Saturday, March 12, 2022

the last book I ever read (Jessie Singer's There Are No Accidents, excerpt six)

from There Are No Accidents: The Deadly Rise of Injury and Disaster―Who Profits and Who Pays the Price by Jessie Singer:

Maintaining this lie was Richard Sackler’s point about needing to “hammer on abusers.” And for a long time, that stigmatizing strategy worked. Purdue blamed human error for the opiod epidemic, distracting from the dangerous condition of an addictive drug marketed as nonaddictive. All the while, addictions and accidental overdoses grew and grew. Between 1995 and 2001, the number of people treated for opiod abuse in the state of Maine grew by 460 percent. In 2000, West Virginia opened its first methadone treatment program, and then, in the next three years, the state would need to open six more. In 2002, OxyContin prescriptions climbed over 6 million. By 2003, accidental fatal prescriptions overdoses had grown by 830 percent in one corner of Virginia. The Drug Enforcement Administration did not begin to crack down on pain clinics and distributors until 2005. By then, for the addicted, it was too late. In 2021, the vast majority of accidental overdose deaths was still due to opiods. Between 1999 and 2020, well over 840,000 people died of an opiod overdose. As the death toll rose too precipitously to be ignored, the drug companies leaned into this idea: There are no accidental overdoses. There are only reckless criminal addicts.

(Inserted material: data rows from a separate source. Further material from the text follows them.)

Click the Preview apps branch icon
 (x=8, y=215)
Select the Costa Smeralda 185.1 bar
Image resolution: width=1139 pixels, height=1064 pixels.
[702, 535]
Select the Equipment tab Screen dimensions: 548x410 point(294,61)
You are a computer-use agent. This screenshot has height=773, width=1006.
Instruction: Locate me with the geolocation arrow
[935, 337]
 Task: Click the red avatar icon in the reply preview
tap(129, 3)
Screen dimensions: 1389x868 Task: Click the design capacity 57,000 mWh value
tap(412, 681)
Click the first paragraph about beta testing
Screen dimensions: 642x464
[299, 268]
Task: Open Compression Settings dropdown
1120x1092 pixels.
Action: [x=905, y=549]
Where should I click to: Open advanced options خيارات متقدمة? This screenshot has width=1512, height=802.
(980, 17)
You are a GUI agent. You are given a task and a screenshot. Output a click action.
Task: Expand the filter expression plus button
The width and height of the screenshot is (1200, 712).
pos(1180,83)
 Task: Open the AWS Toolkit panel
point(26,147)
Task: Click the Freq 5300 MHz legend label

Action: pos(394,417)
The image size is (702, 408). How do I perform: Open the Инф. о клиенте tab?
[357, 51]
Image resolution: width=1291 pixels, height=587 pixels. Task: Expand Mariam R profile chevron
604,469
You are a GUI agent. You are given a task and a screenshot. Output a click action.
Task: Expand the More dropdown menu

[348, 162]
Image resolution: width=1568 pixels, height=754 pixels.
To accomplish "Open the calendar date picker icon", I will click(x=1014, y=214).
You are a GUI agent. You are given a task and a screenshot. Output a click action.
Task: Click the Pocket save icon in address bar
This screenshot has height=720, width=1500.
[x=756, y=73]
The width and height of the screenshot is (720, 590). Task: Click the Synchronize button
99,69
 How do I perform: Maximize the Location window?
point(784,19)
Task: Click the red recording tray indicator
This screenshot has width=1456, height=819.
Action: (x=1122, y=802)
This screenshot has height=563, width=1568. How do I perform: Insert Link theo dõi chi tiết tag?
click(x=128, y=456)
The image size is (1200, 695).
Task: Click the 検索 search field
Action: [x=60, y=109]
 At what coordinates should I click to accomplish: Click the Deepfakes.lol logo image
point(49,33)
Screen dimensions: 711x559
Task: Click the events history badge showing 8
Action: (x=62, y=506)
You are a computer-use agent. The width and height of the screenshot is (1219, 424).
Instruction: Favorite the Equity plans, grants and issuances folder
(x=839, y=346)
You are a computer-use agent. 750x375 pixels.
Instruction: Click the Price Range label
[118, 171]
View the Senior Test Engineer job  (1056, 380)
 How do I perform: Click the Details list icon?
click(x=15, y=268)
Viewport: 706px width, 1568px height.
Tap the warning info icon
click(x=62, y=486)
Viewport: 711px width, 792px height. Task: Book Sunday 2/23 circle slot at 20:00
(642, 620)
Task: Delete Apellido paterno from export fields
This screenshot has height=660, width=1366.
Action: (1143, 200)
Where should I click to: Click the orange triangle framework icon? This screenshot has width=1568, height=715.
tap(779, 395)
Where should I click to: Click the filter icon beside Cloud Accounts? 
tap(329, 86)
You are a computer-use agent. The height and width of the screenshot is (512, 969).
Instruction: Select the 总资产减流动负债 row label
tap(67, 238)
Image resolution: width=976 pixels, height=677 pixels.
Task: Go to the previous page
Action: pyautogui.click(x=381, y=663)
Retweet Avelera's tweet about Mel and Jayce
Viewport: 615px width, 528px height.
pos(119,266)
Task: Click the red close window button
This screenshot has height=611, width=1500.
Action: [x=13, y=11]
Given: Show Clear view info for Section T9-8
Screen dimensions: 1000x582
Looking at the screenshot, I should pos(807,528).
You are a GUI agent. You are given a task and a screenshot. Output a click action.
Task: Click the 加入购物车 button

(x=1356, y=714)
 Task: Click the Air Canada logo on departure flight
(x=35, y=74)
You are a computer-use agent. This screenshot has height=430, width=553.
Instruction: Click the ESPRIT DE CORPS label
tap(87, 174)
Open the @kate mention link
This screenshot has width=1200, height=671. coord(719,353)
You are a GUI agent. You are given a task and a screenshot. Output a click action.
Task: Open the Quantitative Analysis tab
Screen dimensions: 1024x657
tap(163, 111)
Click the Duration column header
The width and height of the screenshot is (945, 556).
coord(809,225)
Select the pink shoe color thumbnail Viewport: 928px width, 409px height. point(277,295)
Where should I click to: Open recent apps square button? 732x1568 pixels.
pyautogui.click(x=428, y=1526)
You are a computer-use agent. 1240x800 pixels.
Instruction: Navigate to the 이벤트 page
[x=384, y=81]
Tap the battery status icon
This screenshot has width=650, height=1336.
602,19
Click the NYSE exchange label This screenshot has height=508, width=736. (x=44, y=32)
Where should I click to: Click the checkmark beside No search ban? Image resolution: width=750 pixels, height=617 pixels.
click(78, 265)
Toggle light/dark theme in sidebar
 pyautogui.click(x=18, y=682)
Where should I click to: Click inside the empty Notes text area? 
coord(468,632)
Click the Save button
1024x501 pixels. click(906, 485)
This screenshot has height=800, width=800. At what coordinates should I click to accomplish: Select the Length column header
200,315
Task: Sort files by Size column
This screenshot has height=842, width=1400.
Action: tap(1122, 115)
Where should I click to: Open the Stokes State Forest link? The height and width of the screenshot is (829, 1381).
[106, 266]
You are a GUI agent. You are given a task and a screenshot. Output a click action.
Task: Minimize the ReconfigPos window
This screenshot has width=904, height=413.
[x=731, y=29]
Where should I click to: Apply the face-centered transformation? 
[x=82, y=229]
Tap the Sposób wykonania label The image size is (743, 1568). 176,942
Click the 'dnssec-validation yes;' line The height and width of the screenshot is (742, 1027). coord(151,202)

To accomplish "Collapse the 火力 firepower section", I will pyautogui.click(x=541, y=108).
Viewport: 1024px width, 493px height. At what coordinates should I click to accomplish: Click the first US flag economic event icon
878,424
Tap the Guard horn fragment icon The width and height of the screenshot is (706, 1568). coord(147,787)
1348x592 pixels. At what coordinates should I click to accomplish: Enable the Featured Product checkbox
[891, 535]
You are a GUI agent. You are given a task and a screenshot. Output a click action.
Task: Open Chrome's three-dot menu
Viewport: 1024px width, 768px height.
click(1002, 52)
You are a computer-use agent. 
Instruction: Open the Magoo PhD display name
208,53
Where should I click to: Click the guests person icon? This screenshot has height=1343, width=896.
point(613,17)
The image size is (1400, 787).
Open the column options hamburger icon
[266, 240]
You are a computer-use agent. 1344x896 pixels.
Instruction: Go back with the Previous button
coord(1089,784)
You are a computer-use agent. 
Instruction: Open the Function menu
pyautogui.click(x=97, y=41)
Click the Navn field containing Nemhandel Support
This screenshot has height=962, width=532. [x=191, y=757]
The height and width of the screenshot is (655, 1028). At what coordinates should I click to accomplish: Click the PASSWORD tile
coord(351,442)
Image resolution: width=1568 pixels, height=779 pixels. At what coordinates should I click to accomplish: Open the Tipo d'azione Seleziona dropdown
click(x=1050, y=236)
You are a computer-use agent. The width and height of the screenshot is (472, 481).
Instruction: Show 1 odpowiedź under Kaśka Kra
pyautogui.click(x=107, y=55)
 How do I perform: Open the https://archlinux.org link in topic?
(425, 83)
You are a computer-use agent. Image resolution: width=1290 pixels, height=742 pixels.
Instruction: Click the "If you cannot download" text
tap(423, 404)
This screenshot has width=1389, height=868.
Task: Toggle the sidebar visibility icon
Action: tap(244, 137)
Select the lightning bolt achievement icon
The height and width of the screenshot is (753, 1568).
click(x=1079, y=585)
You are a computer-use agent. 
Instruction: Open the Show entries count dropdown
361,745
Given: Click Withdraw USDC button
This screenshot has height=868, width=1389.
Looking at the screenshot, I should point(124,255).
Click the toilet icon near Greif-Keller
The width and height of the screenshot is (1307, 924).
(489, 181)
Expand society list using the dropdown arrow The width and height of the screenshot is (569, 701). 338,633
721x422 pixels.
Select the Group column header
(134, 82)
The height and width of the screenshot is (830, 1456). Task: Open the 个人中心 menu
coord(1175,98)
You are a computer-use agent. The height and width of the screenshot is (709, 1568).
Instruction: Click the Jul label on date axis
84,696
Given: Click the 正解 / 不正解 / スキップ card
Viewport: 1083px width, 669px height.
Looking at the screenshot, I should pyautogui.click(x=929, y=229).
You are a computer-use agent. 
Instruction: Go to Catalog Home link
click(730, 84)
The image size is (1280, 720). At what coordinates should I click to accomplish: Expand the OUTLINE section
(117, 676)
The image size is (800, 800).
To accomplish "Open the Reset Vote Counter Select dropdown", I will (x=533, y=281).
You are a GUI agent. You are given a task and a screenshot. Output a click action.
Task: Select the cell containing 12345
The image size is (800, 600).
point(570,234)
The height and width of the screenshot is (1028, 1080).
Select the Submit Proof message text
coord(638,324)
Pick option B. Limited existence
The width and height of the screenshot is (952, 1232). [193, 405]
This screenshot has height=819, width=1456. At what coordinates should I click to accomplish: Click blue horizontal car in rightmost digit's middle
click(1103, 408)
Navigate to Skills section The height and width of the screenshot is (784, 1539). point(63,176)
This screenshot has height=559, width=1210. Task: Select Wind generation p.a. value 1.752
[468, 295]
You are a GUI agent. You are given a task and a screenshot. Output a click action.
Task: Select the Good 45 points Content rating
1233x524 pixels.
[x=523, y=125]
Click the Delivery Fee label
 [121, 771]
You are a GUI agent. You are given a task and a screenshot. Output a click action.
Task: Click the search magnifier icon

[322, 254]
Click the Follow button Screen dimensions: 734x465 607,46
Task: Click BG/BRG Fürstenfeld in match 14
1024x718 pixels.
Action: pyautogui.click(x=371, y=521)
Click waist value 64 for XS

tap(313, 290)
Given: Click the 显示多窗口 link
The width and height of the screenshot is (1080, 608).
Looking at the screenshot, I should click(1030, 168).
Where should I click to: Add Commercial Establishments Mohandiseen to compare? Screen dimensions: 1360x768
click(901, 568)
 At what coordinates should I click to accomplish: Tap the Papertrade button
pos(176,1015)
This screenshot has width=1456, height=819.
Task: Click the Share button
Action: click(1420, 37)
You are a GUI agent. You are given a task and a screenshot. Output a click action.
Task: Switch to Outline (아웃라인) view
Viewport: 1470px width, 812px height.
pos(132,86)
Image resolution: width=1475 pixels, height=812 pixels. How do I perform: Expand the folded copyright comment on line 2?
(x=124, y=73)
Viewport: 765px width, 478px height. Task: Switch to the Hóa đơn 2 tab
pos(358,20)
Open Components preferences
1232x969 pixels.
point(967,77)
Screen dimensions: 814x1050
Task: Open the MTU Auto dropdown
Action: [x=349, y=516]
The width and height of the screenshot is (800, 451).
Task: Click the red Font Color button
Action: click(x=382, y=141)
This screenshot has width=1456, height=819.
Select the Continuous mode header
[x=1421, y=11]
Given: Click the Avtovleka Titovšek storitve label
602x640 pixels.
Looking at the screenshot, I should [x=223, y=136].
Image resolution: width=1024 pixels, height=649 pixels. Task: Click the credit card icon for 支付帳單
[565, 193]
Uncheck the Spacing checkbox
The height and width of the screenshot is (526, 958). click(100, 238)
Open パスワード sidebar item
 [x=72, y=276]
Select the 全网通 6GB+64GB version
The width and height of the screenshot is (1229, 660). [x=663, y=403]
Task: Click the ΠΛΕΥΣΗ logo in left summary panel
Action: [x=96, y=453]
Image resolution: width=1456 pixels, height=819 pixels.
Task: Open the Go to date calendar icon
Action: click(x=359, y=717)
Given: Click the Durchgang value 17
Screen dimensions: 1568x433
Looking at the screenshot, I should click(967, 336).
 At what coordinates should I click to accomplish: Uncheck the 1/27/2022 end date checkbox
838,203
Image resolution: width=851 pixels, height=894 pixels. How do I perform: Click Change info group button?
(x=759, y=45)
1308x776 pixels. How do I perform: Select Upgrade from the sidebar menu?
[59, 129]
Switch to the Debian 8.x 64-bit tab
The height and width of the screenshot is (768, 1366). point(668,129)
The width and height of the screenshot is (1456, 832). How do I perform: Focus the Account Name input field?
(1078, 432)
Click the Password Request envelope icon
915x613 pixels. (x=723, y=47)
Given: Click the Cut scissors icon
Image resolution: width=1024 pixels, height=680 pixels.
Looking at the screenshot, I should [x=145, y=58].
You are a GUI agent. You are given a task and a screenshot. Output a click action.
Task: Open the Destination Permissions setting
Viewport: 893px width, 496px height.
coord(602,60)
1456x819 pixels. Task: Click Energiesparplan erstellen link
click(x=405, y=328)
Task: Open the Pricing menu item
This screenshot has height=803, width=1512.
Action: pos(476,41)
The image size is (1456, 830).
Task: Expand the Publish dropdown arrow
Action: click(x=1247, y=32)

“Once it became clear that addiction was a problem, the drug companies’ first line of defense, and an incredibly successful one, was to say: Look, our products are good, the doctors are good, the patients are good, but there are these evil abusers,” Herzberg tells me. “They are becoming addicted and giving our drug a bad name. So, we should respond to this, not as if this is a crisis of accidents, we should respond to this as if it is a crisis of bad people.”